Start of Records provided

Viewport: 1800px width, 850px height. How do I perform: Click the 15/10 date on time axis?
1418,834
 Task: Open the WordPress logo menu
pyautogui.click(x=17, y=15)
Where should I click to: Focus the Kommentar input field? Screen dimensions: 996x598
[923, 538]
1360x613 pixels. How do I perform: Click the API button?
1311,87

End of Records provided

## Work to complete
Could you restate every record above word for word?

## Completed task
Viewport: 1800px width, 850px height. How do I perform: Click the 15/10 date on time axis?
1418,834
 Task: Open the WordPress logo menu
pyautogui.click(x=17, y=15)
Where should I click to: Focus the Kommentar input field? Screen dimensions: 996x598
[923, 538]
1360x613 pixels. How do I perform: Click the API button?
1311,87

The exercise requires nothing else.